▶ **WHAT YOU SHOULD DO**
Can the data below be echoed back word for word?

▶ **EXTRACTED INFORMATION**
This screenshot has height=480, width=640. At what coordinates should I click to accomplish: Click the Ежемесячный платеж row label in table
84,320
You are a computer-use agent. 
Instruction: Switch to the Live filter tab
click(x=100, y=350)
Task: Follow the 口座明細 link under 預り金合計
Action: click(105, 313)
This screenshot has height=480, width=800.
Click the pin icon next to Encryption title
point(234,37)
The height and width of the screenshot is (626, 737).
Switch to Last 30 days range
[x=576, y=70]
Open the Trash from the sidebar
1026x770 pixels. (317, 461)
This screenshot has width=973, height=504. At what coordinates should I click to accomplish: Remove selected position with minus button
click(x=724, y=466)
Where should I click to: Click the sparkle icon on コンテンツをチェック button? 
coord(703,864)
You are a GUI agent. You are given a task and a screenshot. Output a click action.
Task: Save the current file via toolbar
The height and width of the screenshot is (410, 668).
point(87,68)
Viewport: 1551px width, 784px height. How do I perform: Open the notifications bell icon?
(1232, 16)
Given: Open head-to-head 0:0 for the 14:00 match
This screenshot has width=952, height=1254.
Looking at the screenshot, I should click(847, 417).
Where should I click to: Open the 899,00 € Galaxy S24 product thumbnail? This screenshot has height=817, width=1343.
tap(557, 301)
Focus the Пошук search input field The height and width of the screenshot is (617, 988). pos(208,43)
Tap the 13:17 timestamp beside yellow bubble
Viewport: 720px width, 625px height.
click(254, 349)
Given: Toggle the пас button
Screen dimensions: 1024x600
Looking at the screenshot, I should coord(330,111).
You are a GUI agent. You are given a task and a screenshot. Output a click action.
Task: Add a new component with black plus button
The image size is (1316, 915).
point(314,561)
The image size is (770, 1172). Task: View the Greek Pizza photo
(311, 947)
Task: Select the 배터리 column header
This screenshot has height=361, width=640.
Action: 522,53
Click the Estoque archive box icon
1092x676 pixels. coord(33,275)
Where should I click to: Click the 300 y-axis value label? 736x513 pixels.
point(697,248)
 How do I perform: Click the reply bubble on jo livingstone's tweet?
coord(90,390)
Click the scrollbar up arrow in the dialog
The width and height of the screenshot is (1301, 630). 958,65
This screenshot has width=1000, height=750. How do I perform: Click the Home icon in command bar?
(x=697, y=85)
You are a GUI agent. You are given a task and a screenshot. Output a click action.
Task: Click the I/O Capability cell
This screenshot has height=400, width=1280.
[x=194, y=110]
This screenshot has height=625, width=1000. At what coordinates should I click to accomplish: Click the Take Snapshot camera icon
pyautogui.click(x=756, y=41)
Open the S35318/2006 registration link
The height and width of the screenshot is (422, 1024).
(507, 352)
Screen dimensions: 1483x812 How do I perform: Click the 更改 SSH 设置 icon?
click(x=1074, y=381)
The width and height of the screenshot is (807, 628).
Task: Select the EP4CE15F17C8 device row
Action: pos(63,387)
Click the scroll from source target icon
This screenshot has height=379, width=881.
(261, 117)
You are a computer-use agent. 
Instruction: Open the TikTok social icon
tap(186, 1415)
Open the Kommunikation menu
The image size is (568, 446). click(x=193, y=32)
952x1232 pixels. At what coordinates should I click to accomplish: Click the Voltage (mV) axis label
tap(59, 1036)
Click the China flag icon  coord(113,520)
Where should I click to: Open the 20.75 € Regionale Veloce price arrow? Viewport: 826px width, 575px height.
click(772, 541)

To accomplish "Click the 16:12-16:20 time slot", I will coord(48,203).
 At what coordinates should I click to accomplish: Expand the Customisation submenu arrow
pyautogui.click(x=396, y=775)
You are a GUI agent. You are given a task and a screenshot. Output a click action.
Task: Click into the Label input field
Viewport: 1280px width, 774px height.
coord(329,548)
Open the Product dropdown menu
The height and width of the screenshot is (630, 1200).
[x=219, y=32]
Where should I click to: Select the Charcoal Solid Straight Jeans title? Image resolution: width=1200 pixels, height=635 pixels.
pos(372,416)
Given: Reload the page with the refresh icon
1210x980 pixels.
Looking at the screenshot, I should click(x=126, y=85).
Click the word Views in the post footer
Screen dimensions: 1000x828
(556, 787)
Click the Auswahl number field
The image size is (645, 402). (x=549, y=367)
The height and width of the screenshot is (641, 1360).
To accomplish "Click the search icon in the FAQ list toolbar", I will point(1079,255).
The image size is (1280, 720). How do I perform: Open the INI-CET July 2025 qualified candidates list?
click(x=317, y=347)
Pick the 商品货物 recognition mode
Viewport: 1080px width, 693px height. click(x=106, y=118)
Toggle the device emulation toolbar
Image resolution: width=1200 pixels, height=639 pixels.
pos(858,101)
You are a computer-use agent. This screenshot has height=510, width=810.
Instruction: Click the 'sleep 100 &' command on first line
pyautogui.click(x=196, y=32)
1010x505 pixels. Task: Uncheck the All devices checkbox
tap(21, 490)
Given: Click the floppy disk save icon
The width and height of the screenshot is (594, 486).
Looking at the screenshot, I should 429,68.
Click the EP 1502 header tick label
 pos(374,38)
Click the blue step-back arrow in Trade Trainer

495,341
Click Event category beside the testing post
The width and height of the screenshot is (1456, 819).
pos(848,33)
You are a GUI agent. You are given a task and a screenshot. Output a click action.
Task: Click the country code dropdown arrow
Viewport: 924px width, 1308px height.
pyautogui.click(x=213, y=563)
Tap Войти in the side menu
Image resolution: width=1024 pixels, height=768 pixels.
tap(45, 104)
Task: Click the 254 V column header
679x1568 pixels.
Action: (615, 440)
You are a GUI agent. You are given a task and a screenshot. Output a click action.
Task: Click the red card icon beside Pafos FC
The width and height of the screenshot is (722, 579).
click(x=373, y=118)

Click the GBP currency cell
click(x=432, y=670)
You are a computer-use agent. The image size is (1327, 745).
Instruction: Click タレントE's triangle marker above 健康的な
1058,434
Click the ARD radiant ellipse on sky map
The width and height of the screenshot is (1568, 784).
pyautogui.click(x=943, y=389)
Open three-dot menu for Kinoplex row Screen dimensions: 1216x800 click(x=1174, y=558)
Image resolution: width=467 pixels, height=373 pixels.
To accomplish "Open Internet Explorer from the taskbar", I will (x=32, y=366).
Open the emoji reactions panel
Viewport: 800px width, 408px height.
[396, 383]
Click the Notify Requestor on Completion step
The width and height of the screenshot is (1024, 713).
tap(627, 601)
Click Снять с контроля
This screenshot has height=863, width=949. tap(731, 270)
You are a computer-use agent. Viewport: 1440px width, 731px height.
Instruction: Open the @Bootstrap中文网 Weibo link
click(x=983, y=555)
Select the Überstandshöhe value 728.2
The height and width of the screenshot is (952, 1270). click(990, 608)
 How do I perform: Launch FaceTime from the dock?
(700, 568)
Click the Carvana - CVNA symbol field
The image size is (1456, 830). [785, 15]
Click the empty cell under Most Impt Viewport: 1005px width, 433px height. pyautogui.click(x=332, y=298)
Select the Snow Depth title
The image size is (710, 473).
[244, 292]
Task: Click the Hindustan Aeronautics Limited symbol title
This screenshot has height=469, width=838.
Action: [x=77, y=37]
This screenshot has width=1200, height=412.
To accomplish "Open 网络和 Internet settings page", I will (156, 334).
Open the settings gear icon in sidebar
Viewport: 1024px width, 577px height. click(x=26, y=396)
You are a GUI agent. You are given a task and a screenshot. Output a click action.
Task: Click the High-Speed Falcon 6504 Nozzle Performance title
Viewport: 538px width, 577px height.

▶ **WRITTEN SOLUTION**
This screenshot has height=480, width=640. At what coordinates should I click to accomplish: Click the Ежемесячный платеж row label in table
84,320
You are a computer-use agent. 
Instruction: Switch to the Live filter tab
click(x=100, y=350)
Task: Follow the 口座明細 link under 預り金合計
Action: click(105, 313)
This screenshot has height=480, width=800.
Click the pin icon next to Encryption title
point(234,37)
The height and width of the screenshot is (626, 737).
Switch to Last 30 days range
[x=576, y=70]
Open the Trash from the sidebar
1026x770 pixels. (317, 461)
This screenshot has width=973, height=504. At what coordinates should I click to accomplish: Remove selected position with minus button
click(x=724, y=466)
Where should I click to: Click the sparkle icon on コンテンツをチェック button? 
coord(703,864)
You are a GUI agent. You are given a task and a screenshot. Output a click action.
Task: Save the current file via toolbar
The height and width of the screenshot is (410, 668).
point(87,68)
Viewport: 1551px width, 784px height. How do I perform: Open the notifications bell icon?
(1232, 16)
Given: Open head-to-head 0:0 for the 14:00 match
This screenshot has width=952, height=1254.
Looking at the screenshot, I should click(847, 417).
Where should I click to: Open the 899,00 € Galaxy S24 product thumbnail? This screenshot has height=817, width=1343.
tap(557, 301)
Focus the Пошук search input field The height and width of the screenshot is (617, 988). pos(208,43)
Tap the 13:17 timestamp beside yellow bubble
Viewport: 720px width, 625px height.
click(254, 349)
Given: Toggle the пас button
Screen dimensions: 1024x600
Looking at the screenshot, I should coord(330,111).
You are a GUI agent. You are given a task and a screenshot. Output a click action.
Task: Add a new component with black plus button
The image size is (1316, 915).
point(314,561)
The image size is (770, 1172). Task: View the Greek Pizza photo
(311, 947)
Task: Select the 배터리 column header
This screenshot has height=361, width=640.
Action: 522,53
Click the Estoque archive box icon
1092x676 pixels. coord(33,275)
Where should I click to: Click the 300 y-axis value label? 736x513 pixels.
point(697,248)
 How do I perform: Click the reply bubble on jo livingstone's tweet?
coord(90,390)
Click the scrollbar up arrow in the dialog
The width and height of the screenshot is (1301, 630). 958,65
This screenshot has width=1000, height=750. How do I perform: Click the Home icon in command bar?
(x=697, y=85)
You are a GUI agent. You are given a task and a screenshot. Output a click action.
Task: Click the I/O Capability cell
This screenshot has height=400, width=1280.
[x=194, y=110]
This screenshot has height=625, width=1000. At what coordinates should I click to accomplish: Click the Take Snapshot camera icon
pyautogui.click(x=756, y=41)
Open the S35318/2006 registration link
The height and width of the screenshot is (422, 1024).
(507, 352)
Screen dimensions: 1483x812 How do I perform: Click the 更改 SSH 设置 icon?
click(x=1074, y=381)
The width and height of the screenshot is (807, 628).
Task: Select the EP4CE15F17C8 device row
Action: pos(63,387)
Click the scroll from source target icon
This screenshot has height=379, width=881.
(261, 117)
You are a computer-use agent. 
Instruction: Open the TikTok social icon
tap(186, 1415)
Open the Kommunikation menu
The image size is (568, 446). click(x=193, y=32)
952x1232 pixels. At what coordinates should I click to accomplish: Click the Voltage (mV) axis label
tap(59, 1036)
Click the China flag icon  coord(113,520)
Where should I click to: Open the 20.75 € Regionale Veloce price arrow? Viewport: 826px width, 575px height.
click(772, 541)

To accomplish "Click the 16:12-16:20 time slot", I will coord(48,203).
 At what coordinates should I click to accomplish: Expand the Customisation submenu arrow
pyautogui.click(x=396, y=775)
You are a GUI agent. You are given a task and a screenshot. Output a click action.
Task: Click into the Label input field
Viewport: 1280px width, 774px height.
coord(329,548)
Open the Product dropdown menu
The height and width of the screenshot is (630, 1200).
[x=219, y=32]
Where should I click to: Select the Charcoal Solid Straight Jeans title? Image resolution: width=1200 pixels, height=635 pixels.
pos(372,416)
Given: Reload the page with the refresh icon
1210x980 pixels.
Looking at the screenshot, I should click(x=126, y=85).
Click the word Views in the post footer
Screen dimensions: 1000x828
(556, 787)
Click the Auswahl number field
The image size is (645, 402). (x=549, y=367)
The height and width of the screenshot is (641, 1360).
To accomplish "Click the search icon in the FAQ list toolbar", I will point(1079,255).
The image size is (1280, 720). How do I perform: Open the INI-CET July 2025 qualified candidates list?
click(x=317, y=347)
Pick the 商品货物 recognition mode
Viewport: 1080px width, 693px height. click(x=106, y=118)
Toggle the device emulation toolbar
Image resolution: width=1200 pixels, height=639 pixels.
pos(858,101)
You are a computer-use agent. This screenshot has height=510, width=810.
Instruction: Click the 'sleep 100 &' command on first line
pyautogui.click(x=196, y=32)
1010x505 pixels. Task: Uncheck the All devices checkbox
tap(21, 490)
Given: Click the floppy disk save icon
The width and height of the screenshot is (594, 486).
Looking at the screenshot, I should 429,68.
Click the EP 1502 header tick label
 pos(374,38)
Click the blue step-back arrow in Trade Trainer

495,341
Click Event category beside the testing post
The width and height of the screenshot is (1456, 819).
pos(848,33)
You are a GUI agent. You are given a task and a screenshot. Output a click action.
Task: Click the country code dropdown arrow
Viewport: 924px width, 1308px height.
pyautogui.click(x=213, y=563)
Tap Войти in the side menu
Image resolution: width=1024 pixels, height=768 pixels.
tap(45, 104)
Task: Click the 254 V column header
679x1568 pixels.
Action: (615, 440)
You are a GUI agent. You are given a task and a screenshot. Output a click action.
Task: Click the red card icon beside Pafos FC
The width and height of the screenshot is (722, 579).
click(x=373, y=118)

Click the GBP currency cell
click(x=432, y=670)
You are a computer-use agent. The image size is (1327, 745).
Instruction: Click タレントE's triangle marker above 健康的な
1058,434
Click the ARD radiant ellipse on sky map
The width and height of the screenshot is (1568, 784).
pyautogui.click(x=943, y=389)
Open three-dot menu for Kinoplex row Screen dimensions: 1216x800 click(x=1174, y=558)
Image resolution: width=467 pixels, height=373 pixels.
To accomplish "Open Internet Explorer from the taskbar", I will (x=32, y=366).
Open the emoji reactions panel
Viewport: 800px width, 408px height.
[396, 383]
Click the Notify Requestor on Completion step
The width and height of the screenshot is (1024, 713).
tap(627, 601)
Click Снять с контроля
This screenshot has height=863, width=949. tap(731, 270)
You are a computer-use agent. Viewport: 1440px width, 731px height.
Instruction: Open the @Bootstrap中文网 Weibo link
click(x=983, y=555)
Select the Überstandshöhe value 728.2
The height and width of the screenshot is (952, 1270). click(990, 608)
 How do I perform: Launch FaceTime from the dock?
(700, 568)
Click the Carvana - CVNA symbol field
The image size is (1456, 830). [785, 15]
Click the empty cell under Most Impt Viewport: 1005px width, 433px height. pyautogui.click(x=332, y=298)
Select the Snow Depth title
The image size is (710, 473).
[244, 292]
Task: Click the Hindustan Aeronautics Limited symbol title
This screenshot has height=469, width=838.
Action: [x=77, y=37]
This screenshot has width=1200, height=412.
To accomplish "Open 网络和 Internet settings page", I will (156, 334).
Open the settings gear icon in sidebar
Viewport: 1024px width, 577px height. click(x=26, y=396)
You are a GUI agent. You are given a task and a screenshot. Output a click action.
Task: Click the High-Speed Falcon 6504 Nozzle Performance title
Viewport: 538px width, 577px height.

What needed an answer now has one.